• **Text under study**
────────
In our compulsion to comply with diet culture, we often miss out on one of the most basic gifts of existence—the pleasure and satisfaction that can be found in the eating experience. When you eat what you really want, in an environment that is inviting, the pleasure you gain will be a powerful force in helping you feel satisfied and content. By providing this experience for yourself, you will find that it takes just the right amount of food for you to decide when you’ve had “enough.”


Feel your Fullness

Feeling your fullness is just as important as feeling hunger when it comes to intuitive eating. In order to honour your fullness, you need to trust that you will give yourself the foods that you desire.  Listen for your body’s signals that tell you that you are no longer hungry. Observe the signs that show that you’re comfortably full. Pause in the middle of eating and ask yourself how the food tastes, and what your current hunger level is.

Bearing this in mind, there are several factors that can influence how much food it takes for you to experience comfortable fullness including your initial hunger level, your unconditional permission to eat with attunement (as it might be hard to stop if you believe you will never eat a particular food again), timing, the amount of food, social influence and the type of food.
────────
• **Entries supplied**
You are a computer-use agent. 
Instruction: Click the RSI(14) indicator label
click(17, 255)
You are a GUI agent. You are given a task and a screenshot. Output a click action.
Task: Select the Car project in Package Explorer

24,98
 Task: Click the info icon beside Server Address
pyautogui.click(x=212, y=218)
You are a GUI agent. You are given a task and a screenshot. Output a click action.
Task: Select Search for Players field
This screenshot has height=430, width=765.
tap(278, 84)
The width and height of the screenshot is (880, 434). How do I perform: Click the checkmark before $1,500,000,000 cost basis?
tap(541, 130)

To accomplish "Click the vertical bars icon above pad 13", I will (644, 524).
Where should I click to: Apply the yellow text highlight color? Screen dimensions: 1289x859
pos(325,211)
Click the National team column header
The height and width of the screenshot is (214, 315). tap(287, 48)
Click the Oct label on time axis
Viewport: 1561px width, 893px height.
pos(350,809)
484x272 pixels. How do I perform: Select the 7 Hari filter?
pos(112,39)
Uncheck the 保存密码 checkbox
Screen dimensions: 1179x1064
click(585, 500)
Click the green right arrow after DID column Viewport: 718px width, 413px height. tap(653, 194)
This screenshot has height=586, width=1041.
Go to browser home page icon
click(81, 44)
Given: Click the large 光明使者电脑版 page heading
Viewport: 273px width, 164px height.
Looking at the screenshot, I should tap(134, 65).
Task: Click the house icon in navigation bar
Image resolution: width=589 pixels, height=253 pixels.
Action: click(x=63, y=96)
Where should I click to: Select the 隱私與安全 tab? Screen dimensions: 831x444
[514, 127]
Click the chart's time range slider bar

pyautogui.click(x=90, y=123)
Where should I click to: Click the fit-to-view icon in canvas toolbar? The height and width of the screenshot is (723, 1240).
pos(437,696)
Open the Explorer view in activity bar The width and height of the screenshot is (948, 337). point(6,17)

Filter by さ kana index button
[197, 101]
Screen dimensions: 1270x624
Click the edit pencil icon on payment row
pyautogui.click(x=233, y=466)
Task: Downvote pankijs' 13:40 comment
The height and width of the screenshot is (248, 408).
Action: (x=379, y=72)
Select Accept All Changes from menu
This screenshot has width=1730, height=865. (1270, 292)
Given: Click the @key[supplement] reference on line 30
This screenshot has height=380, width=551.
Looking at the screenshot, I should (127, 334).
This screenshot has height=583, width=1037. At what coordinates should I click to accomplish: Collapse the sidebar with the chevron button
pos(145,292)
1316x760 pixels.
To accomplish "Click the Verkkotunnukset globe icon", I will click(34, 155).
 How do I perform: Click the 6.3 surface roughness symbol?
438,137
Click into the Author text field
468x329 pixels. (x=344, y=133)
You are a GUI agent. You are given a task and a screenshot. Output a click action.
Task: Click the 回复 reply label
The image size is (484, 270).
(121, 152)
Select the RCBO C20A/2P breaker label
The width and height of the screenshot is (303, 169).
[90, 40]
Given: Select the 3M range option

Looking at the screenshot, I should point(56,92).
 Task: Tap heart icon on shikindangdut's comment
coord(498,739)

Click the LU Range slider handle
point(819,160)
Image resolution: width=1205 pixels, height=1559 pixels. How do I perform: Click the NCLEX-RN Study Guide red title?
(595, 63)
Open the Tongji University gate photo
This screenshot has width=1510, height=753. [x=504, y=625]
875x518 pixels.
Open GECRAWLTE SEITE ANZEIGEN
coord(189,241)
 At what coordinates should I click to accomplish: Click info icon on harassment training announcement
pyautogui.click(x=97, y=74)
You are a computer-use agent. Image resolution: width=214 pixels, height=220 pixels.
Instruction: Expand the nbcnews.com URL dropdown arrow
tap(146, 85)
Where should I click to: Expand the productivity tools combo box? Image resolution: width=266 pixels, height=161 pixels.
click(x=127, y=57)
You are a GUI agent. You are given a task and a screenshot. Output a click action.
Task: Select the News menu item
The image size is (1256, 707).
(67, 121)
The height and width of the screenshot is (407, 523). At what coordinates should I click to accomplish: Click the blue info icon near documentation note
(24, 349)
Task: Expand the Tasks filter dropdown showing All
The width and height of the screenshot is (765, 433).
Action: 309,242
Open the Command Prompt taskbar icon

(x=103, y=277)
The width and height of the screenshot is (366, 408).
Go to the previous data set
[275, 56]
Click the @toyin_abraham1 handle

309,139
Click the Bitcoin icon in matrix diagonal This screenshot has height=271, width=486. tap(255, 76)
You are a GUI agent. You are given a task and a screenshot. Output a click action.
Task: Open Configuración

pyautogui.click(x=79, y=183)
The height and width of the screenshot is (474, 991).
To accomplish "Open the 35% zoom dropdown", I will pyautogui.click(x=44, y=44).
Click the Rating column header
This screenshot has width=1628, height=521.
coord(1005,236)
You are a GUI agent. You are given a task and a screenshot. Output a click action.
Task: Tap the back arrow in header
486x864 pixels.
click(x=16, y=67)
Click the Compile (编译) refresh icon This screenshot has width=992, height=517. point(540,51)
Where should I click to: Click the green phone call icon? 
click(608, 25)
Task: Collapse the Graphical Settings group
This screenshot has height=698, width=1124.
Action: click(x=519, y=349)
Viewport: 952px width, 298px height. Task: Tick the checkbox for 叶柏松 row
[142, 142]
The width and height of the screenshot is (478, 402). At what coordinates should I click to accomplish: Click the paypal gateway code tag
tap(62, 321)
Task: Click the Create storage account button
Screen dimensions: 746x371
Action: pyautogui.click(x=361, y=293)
────────
• **Directions**
(1) According to the passage on intuitive eating, what must you trust in order to honour your fullness?
(2) Update the passage on intuitive eating by writing it out again, beginning at the words "Feel your Fullness" and stopping after "hunger level is.", with "hunger" replaced by "appetite".
(3) Write what comes next in the passage on intuitive eating, continuing from its final sentence.

• **Answers for the tasks**
(1) You must trust that you will give yourself the foods that you desire.

(2)
Feel your Fullness

Feeling your fullness is just as important as feeling appetite when it comes to intuitive eating. In order to honour your fullness, you need to trust that you will give yourself the foods that you desire.  Listen for your body’s signals that tell you that you are no longer hungry. Observe the signs that show that you’re comfortably full. Pause in the middle of eating and ask yourself how the food tastes, and what your current appetite level is.

(3)
Cope with your Emotions with Kindness

Using food as a coping mechanism for uncomfortable feelings can lead to feelings of guilt and disconnection from our hunger and fullness signals, eating when we’re not hungry and not stopping when we are satisfied.

Learning how to cope with your emotions with kindness, without turning to food, can help you connect and respond to your hunger and fullness cues, whatever emotion you are experiencing in the moment.

Anxiety, loneliness, boredom, and anger are emotions we all experience throughout life, each have their own solution and it’s helpful to remember that food will never solve the problem.  


Respect your Body

Respecting your body means treating it with dignity and kindness, as well as meeting its basic needs. When it comes to respecting our bodies, it’s essential that we accept that our body is always striving to maintain its genetic blueprint that we are born with. This blueprint determines our potential height, weight and health along with lots of things like eye colour and foot length.

Respecting your body means being kind to yourself and really appreciating your body, as it’s what’s going to be taking you through the rest of your life. Also, it will be very difficult to move away from engaging in diet mentality if you’re unrealistic and overly critical of your body size or shape.


Movement - Feel the Difference

There’s no question that exercise is beneficial on so many levels when it comes to achieving optimal health, the issue for many can be the art of doing it consistently.

If we base our exercise choice purely on how many calories we will burn, then it’s quite common that the choice of exercise isn’t very enjoyable, and it can feel like another chore that we need to tick off the list.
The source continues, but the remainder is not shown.